Most honeypots allow alerts to be sent via syslog, email, and Windows Event logs (if hosted on a Windows computer). All alerts should be logged to a local database, and bonus points were given if logs could also be saved to an external database, especially if the database supported was SQL-based. All three products reviewed allow you to throttle alert messages so that one probing event — say, a port scan — doesn’t trigger thousands of emails to the on-call support person.

Most honeypot products allow current alerts to be used to fine-tune future alerts, typically to filter out legitimate traffic. Fine-tuning a honeypot can take a few days, but a good honeypot simplifies the process. KFSensor easily provided the most flexibility in refining alerts. Right-clicking any alert opens up a “visitor rule” that can be greatly customized. Both HoneyPoint and Honeyd also had filtering features, but they were not as flexible or easy to implement.

Reporting. Management likes to see reports and pretty pictures, and everyone likes to see favorable trends over time. Unfortunately, I have yet to see a honeypot program with decent built-in reporting or anything near what we’ve come to expect in most computer security defense programs. HoneyPoint’s 10 simple reports are easily enough to win the reporting category in this competition. I would like to see honeypot reporting mature to meet today’s expectations.

Strange features. Honeypots can have some strange features, which are generally intended to capture more information about possible attackers. KFSensor has the most features of any honeypot in this review, but HoneyPoint wins the award for the strangest. HoneyPoint Trojans and HoneyBees (see the accompanying review) are awkward attempts to offer false lures — namely, fake binary programs and fake Web and email traffic — that MicroSolved hopes will lead to more specific information in tracking hackers. I’m doubtful of their overall usefulness, but at least MicroSolved is not providing tools to break into the remote hacker’s computers as some past honeypot manufacturers have. Attacking an attacker is not only unethical, but illegal in most countries. HoneyPoint Trojans and HoneyBees do not cross that line.

The sweetest honeypot

KFSensor has long been the established leader in the honeypot world, and this hasn’t changed. KFSensor is still the easiest and most feature-rich honeypot among the competition. Its single glaring weakness is the lack of built-in reports. Many honeypots, especially ones with distributed sensors and enterprise features, expect companies to have their own reporting tools and information needs. Still, a few basic reports would go a long way. HoneyPoint offers 10 basic reports, and Honeyd’s open source community has offered simple add-ons to get the essential reporting functionality for some time.

HoneyPoint combines multi-platform support, built-in reports, alert tracking, and some unique features designed to trip up attackers, but it falls short of KFSensor in both functionality and ease. Honeyd is the most flexible and efficient honeypot you’ll find, but also the most difficult to install and configure. Linux/Unix shops may be undaunted by the challenging setup, and attracted by the free price tag, but they too will likely be better served by KFSensor. Although KFSensor installs only on Windows, it can emulate the ports and services in a Linux/Unix environment (though not at the network stack level like Honeyd). 

You can read the individual, more detailed reviews at the links below.
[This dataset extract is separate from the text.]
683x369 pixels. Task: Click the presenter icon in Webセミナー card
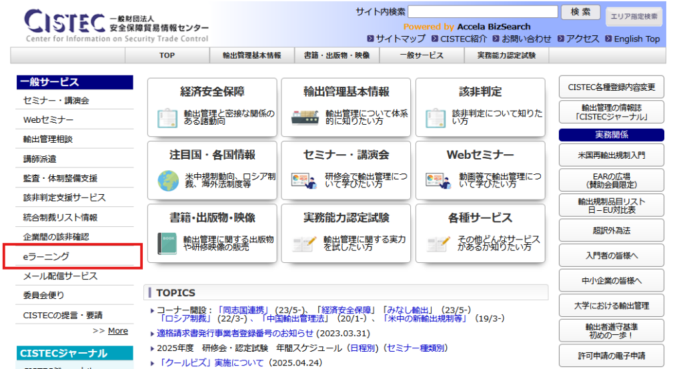click(x=438, y=181)
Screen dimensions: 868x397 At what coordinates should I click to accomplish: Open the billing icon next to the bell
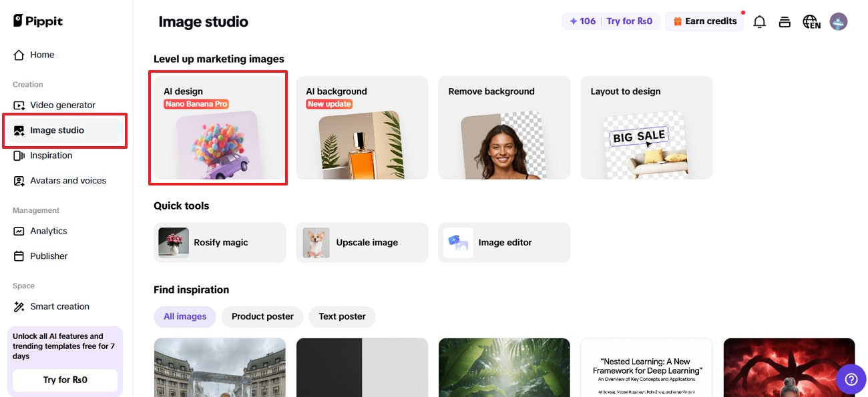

No matter which honeypot product you choose to run, or even if you simply turn an old computer into an early-warning system, your modest investment in time or money will pay off in more reliable security and greater peace of mind. Because when your firewall, IDS, antivirus software, and other security defenses fail — and they all fail every now and then — your honeypot will alert you to the problem. Setting up a simple honeypot is a small price to pay for a second line of defense.